_Activity_.
After finding the line with "Task: Open the calendar" in the entries below, retype exactly each line from there through the line with "The height and width of the screenshot is (373, 690).", including that final line.

[Stored entries]
__________
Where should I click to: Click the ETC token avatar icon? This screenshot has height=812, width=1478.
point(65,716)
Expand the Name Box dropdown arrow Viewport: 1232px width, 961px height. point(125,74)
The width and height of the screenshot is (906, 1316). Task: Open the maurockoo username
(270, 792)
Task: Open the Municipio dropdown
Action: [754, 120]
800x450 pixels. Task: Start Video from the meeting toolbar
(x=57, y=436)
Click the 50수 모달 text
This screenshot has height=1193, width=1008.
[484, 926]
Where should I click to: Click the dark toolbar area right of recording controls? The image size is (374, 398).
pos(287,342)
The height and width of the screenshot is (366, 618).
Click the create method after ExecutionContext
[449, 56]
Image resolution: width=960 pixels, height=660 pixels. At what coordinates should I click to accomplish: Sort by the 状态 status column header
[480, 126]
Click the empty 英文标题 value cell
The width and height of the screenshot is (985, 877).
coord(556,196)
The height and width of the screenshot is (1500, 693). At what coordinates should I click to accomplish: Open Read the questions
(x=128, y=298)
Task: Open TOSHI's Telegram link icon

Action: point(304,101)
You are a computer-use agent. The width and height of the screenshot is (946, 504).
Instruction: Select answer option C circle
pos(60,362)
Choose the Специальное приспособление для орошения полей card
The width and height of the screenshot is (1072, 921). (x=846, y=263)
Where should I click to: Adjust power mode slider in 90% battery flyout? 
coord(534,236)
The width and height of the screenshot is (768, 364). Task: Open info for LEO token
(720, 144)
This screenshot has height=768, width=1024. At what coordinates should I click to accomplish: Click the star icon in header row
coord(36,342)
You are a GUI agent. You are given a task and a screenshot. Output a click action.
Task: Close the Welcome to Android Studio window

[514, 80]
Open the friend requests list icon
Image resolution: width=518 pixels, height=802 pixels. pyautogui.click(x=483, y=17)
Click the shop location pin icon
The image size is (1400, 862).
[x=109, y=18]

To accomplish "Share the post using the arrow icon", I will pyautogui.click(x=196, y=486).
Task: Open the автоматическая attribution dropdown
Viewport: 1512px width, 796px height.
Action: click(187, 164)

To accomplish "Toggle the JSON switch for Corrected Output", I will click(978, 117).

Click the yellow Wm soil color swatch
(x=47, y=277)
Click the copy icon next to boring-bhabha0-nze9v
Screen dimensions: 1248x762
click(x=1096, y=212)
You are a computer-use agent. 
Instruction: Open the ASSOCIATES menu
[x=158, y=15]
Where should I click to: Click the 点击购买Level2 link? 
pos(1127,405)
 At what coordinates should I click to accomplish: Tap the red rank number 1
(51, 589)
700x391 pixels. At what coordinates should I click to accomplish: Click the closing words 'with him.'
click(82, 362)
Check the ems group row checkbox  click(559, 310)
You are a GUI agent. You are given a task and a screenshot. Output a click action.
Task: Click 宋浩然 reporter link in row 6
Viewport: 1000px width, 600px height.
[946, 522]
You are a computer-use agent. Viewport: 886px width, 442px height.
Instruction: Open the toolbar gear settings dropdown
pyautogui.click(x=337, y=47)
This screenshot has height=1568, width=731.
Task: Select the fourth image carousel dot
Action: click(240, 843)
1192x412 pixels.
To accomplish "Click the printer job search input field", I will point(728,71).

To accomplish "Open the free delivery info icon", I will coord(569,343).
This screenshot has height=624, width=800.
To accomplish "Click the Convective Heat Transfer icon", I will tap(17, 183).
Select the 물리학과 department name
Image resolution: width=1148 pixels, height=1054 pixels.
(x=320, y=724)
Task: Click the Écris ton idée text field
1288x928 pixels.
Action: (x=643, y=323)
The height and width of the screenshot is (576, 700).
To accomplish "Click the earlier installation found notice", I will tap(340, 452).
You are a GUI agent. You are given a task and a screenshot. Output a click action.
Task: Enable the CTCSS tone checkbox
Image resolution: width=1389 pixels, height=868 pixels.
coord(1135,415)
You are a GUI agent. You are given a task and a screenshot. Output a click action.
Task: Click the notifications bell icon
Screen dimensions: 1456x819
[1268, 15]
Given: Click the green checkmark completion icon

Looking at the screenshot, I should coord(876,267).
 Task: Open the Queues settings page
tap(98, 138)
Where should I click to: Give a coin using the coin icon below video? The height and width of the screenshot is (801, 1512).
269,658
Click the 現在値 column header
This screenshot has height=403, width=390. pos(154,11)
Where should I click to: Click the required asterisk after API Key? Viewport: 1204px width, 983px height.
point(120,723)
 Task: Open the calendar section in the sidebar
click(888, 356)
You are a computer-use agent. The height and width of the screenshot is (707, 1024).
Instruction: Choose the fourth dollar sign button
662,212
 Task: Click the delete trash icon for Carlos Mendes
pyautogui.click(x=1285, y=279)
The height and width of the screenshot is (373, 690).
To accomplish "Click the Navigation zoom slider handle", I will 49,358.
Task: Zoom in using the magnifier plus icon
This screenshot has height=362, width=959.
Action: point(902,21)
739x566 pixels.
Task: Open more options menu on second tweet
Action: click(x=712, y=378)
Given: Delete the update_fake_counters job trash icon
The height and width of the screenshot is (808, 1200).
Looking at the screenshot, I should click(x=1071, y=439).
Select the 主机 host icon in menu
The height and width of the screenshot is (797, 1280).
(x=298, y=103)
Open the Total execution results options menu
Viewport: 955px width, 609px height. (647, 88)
__________
_Exercise result_.
 Task: Open the calendar section in the sidebar
click(888, 356)
You are a computer-use agent. The height and width of the screenshot is (707, 1024).
Instruction: Choose the fourth dollar sign button
662,212
 Task: Click the delete trash icon for Carlos Mendes
pyautogui.click(x=1285, y=279)
The height and width of the screenshot is (373, 690).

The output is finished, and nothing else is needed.